Stuart Macbeth talks to the young playwright in residence at Keble about his career

Barney Norris’ first play gathered dust in his desk for four years. He had written At First Sight, a drama about two young people spending a New Year together in Salzburg, during his first year at Keble College in 2007.

But despite being active in college productions he refrained from showing anyone the manuscript.

“Oxford is very competitive,” he confesses. “The last thing I wanted to do was throw my first play into the university shark pit.”

Only during his final year of reading English did Barney risk sending his manuscript off, as an entry in the Drama Association of Wales’s One Act Play competition.

“I was very poor at the time,” the 28-year-old reflects, recounting how he had been tempted by the modest prize money. “My laptop had broken and I had been saving up for a new one.

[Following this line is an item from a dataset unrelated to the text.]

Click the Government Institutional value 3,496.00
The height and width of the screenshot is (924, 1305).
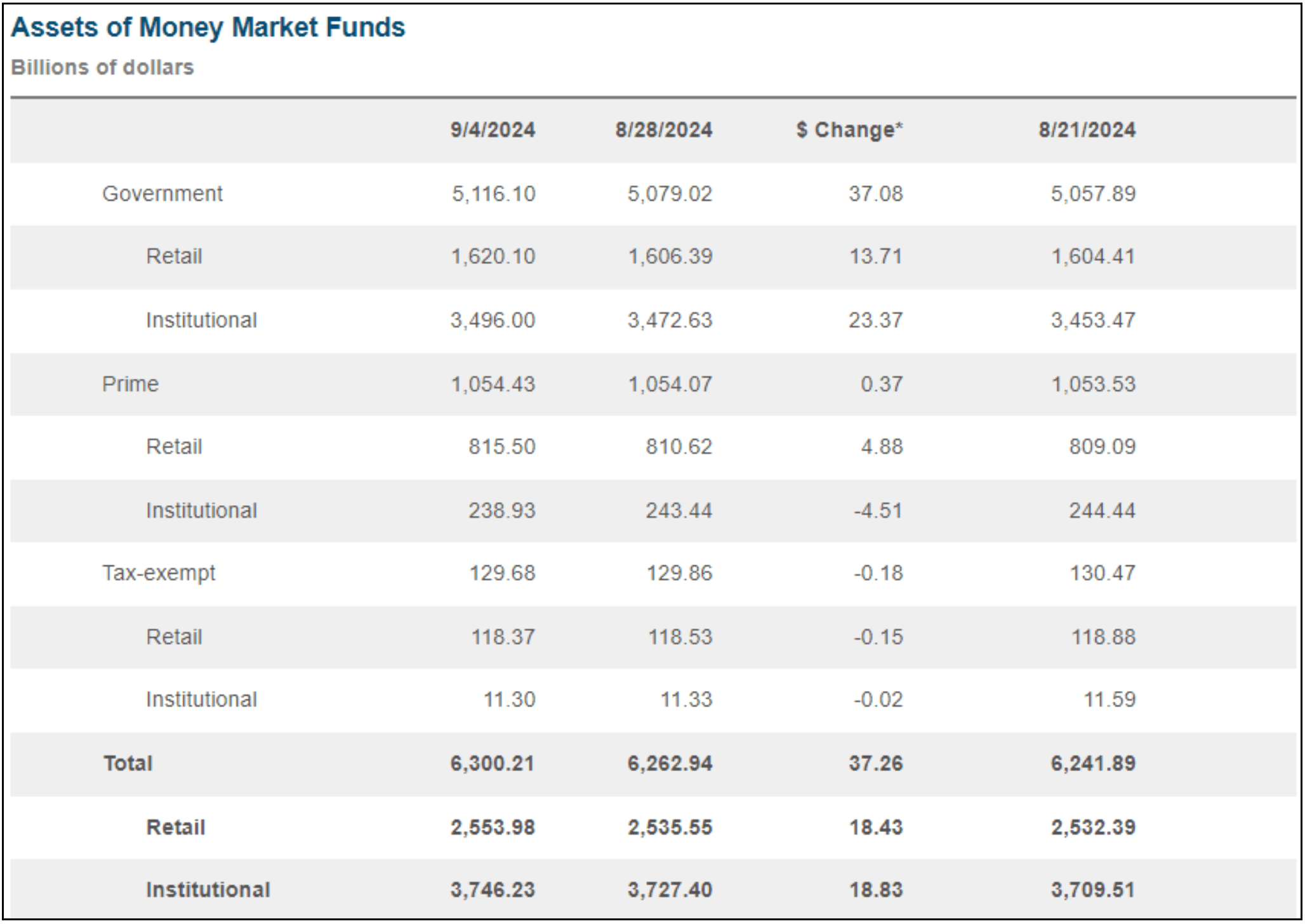[x=493, y=320]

They only cost about £250, but even that would have put me behind with my rent.”

So when Barney received an e-mail inviting him to the award ceremony in Swansea he declined, unable to pay the train fare.

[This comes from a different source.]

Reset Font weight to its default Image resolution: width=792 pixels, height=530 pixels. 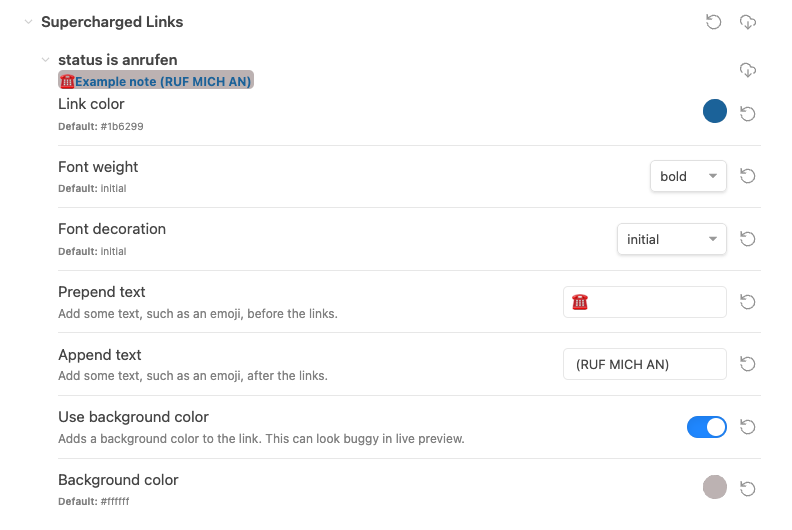747,176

“And that’s when they wrote back telling me I had won. The prize money was just enough for my return ticket, one night’s B&B accommodation and to buy the cheapest laptop I could find. I am still using it today.”

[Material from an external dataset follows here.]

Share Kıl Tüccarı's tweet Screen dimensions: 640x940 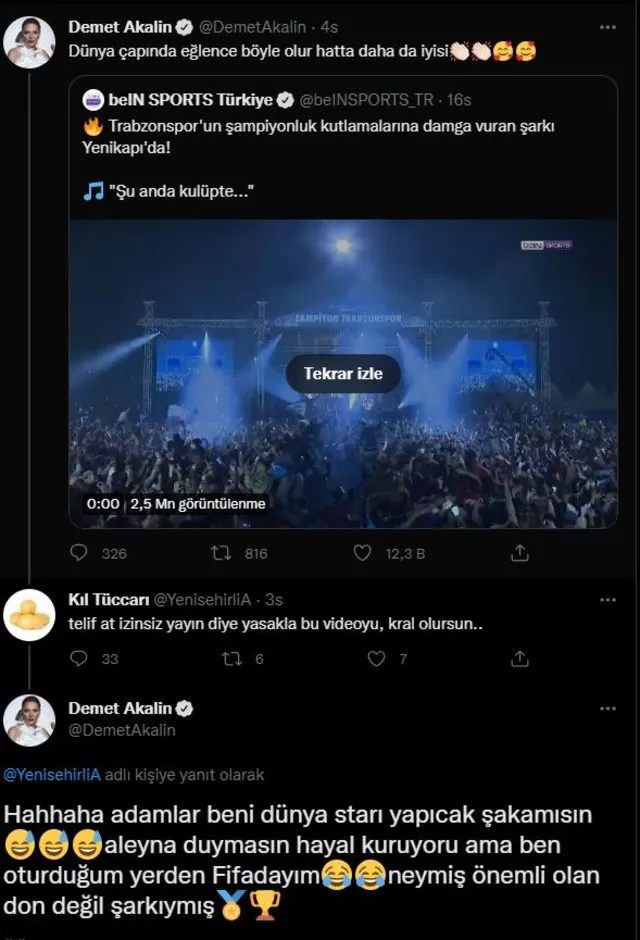520,659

At First Sight opened at the Burton Taylor Theatre in 2011, produced by Up in Arms, the company he had founded while at Oxford along with director Alice Hamilton and producer Chloe Courtney, at Trinity.

“Within Up in Arms is this core collective who make decisions, manage and run the company. We are producing steadily richer work,” he asserts.

This work includes Barney’s play Visitors which won the Critics’ Circle Award and the OffWestEnd Promising Playwright Award after opening at the Arcola Theatre in 2013.

And his most recent play, Eventide, which debuted there last month, has just embarked on a regional tour. In it Barney has tried to tell a story about cultural identity.

“It’s been a very emotional project for me,” he admits.

“But I do try to collect stories from most of the people I talk to. Roughly speaking I will write a play once every 18 months, collecting stories from my exchanges. Compared with other plays I’ve written, Eventide is relatively autobiographical. I’ve drawn on my family for this show.”

The play features a church organist. This was the profession of Barney’s father when his parents moved from London to rural Sussex. He lived there until the age of six.

“What happens when you play the organ in church is that you get a free pass to mingle with the landed gentry in the congregation,” he laughs. “Much of my early life was spent in big houses with lords, dukes, earls and viscounts. But the play encapsulates how the ways of my parents’ generation are becoming a memory.

“Our society is becoming less provincial. It’s an experience of loss for rural communities, and it is only within the last couple of years that the world has had a majority, urban population.

“When you stage a well established rural England which can quote The Bible, play cricket, drink pints and talk about poetry there will be an element of familiarity for most people, if only because it makes you think of your grandparents. The fact is that is now a place the majority of us may no longer recognise.”

So how does reception differ between performances at venues such as the Arcola Theatre in Dalston and some of the country towns you visit over the coming weeks?

“In London, Eventide has been perceived as a funny, elegiac and potentially tragic story about Englishness,” he smiles. “On the road, in places like Bury St Edmunds it has more of a documentary flavour because I am trying to stage what is happening now. To consider if elegiac is really to put a retrospective tone on to the lives of people who are still living.”

Barney spent his later childhood in Wiltshire, where his family moved in the mid 1990s. It was there, while participating at Salisbury Youth Theatre, that his interest in drama was sparked.

At this time the youth theatre was run by Caroline Leslie, now head of acting at LAMDA.

“She was the most brilliant, inspirational person,” Barney remembers, “the experience kicked me into wanting to work in the theatre for life.

“Throughout my childhood I found that being in plays liberated me from my shyness. I could be someone else and forget all my anxieties – although I probably wouldn’t have put it quite that way when I was 11.

“What youth theatres offer are rare environments for social engagement. They make it possible for young people to learn in a non-hierarchical way. You can explore creativity and ideas outside of the didacticism of schools. For me, being part of the plays opened up a world of fun.

“I loved the smell of make-up, being in the wings when the lights were on, the whole magic of theatre. The experience convinced me that the values I wanted to achieve could be achieved through the theatre better than through anything else I could have done.”

And with his new role as Martin Esslin Playwright in Residence at Keble College, Oxford, to upkeep, he’s going to be even more busy than usual.

“I’ve been fortunate enough to keep up good relationships with the team there, who I admire very much. I approached them saying that I wanted to do something looking at theatre and the university and society, and they went for it because they are encouraging, kind and enabling.”

Barney states that Up in Arms has achieved its five-year plan as a company, with glowing national press reviews and a show which has run for over a month in London. And he is keenly looking forward to its future.

“We’re now in our sixth year of operation,” he beams. “Within five years we would like to be able to have a show, somewhere in the world, every night of the year.”

Eventide comes to the North Wall, Oxford, from Wednesday 28 to Saturday, October 31.